つまり、戦後のチベット高原で展開された血なまぐさい現代史の翳にも、日本の存在があったのである。
モンゴル軍は、一九四五年八月十五日以降、部隊内の日本人将校たちを処刑した。中国から独立したいというモンゴル人たちを日本が抑えていたからである。
モンゴル人騎兵はまた一九五八年からチベット人を多数斬った。チベット人たちが中国に抵抗していたためである。
このアンビバレンスに満ちた歴史は何を意味しているのか。
何度でも言うが、本書はモンゴル人とチベット人の歴史だけでなく、日本人の歴史でもある。
しかし、本書はモンゴル人の軍功史ではない。二〇世紀を駆け抜けたモンゴル人と日本人の近代化の歴史である。近代化への脱皮の形はいろいろあるが、モンゴルと日本の場合は、それが「日本刀」と「騎兵」だったのである。本書は、モンゴルとチベットの悲劇にまつわるさまざまな側面を「日本刀」と「騎兵」を歴史のキーワードとして取り上げている。

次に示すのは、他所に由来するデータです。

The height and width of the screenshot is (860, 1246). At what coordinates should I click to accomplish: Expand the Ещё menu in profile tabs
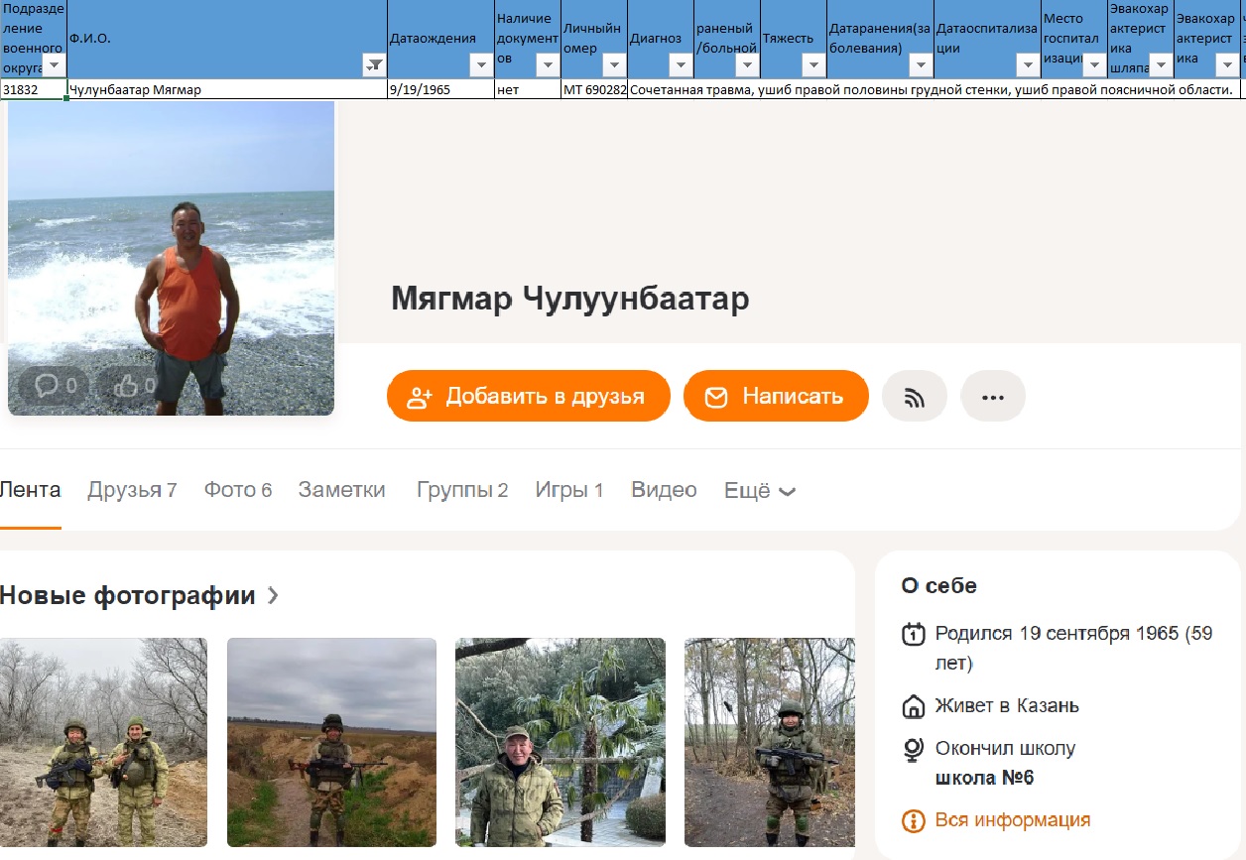coord(760,490)
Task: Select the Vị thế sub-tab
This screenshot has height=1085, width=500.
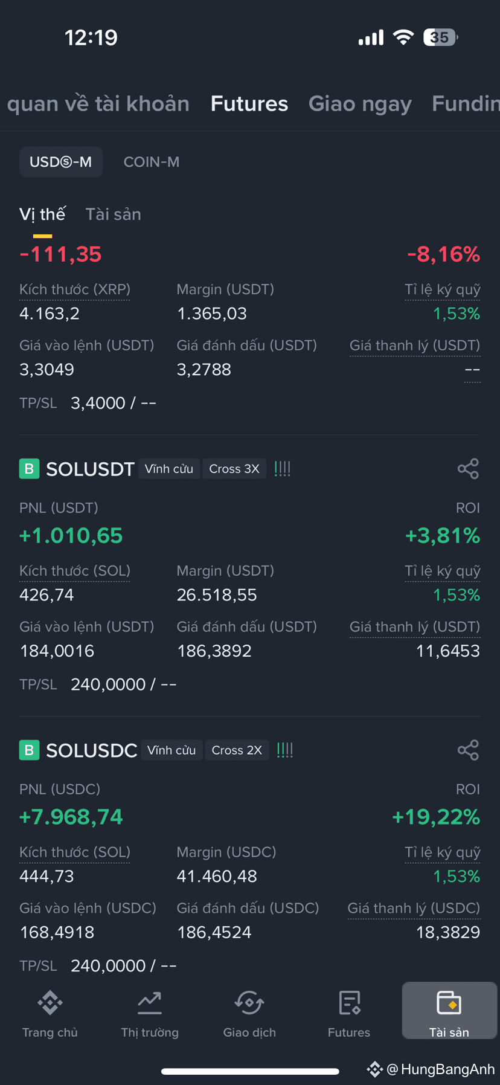Action: pyautogui.click(x=42, y=214)
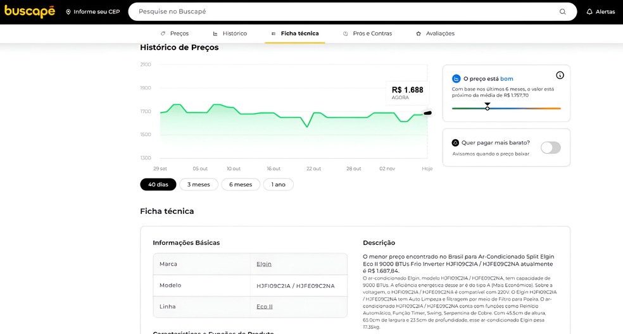623x334 pixels.
Task: Click the blue price status icon
Action: [456, 79]
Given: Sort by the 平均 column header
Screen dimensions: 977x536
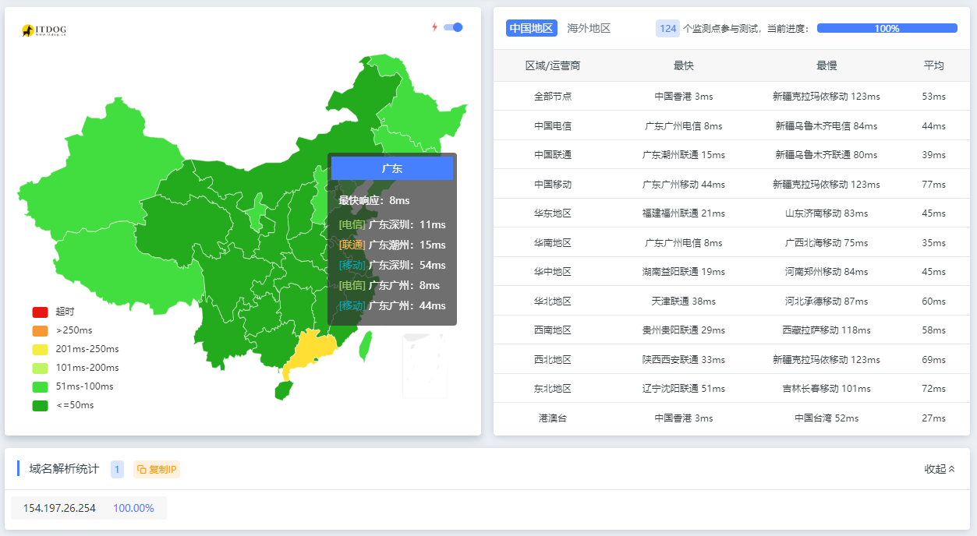Looking at the screenshot, I should (x=933, y=65).
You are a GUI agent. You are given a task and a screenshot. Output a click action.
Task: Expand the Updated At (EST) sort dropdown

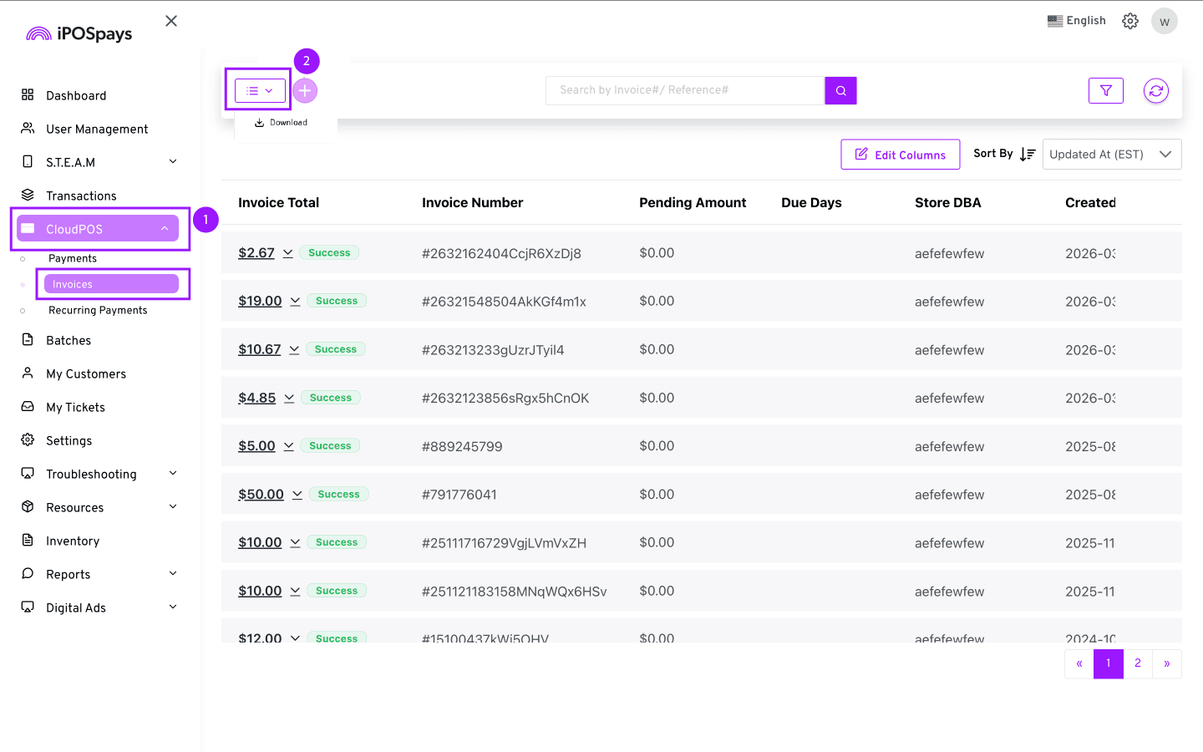[1111, 155]
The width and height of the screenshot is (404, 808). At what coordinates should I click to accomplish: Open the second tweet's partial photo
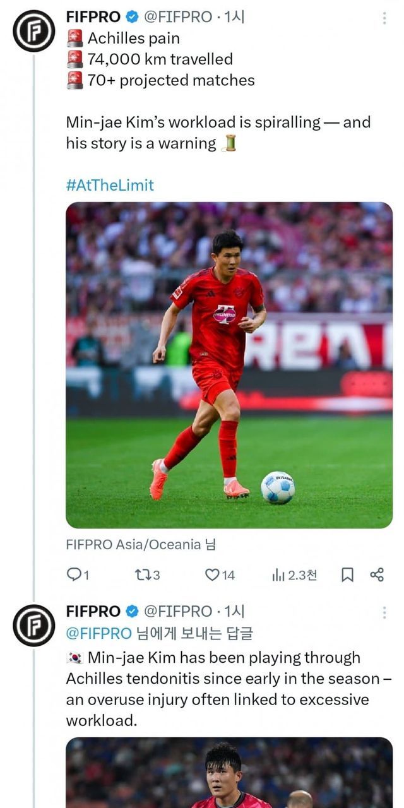(229, 773)
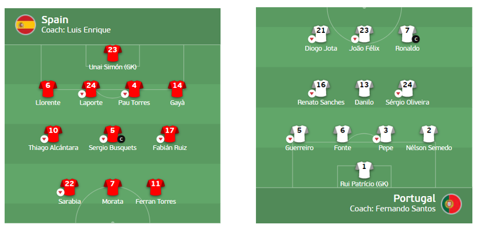
Task: Click substitution arrow beside Diogo Jota
Action: click(311, 39)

本来騎兵といえばルーツはモンゴルであり、チンギス・ハーンを想起する日本人も多いだろう。その騎兵戦術をモンゴルの侵略を受けたヨーロッパが改良。それを、元寇も体験した日本が明治維新以降学び、日清日露戦争を勝利に導いていった。その日本の進んだ騎兵術や馬術や軍事戦略を、今度はモンゴルの青年が日本から学んだというのも、歴史の不可思議であるといえよう。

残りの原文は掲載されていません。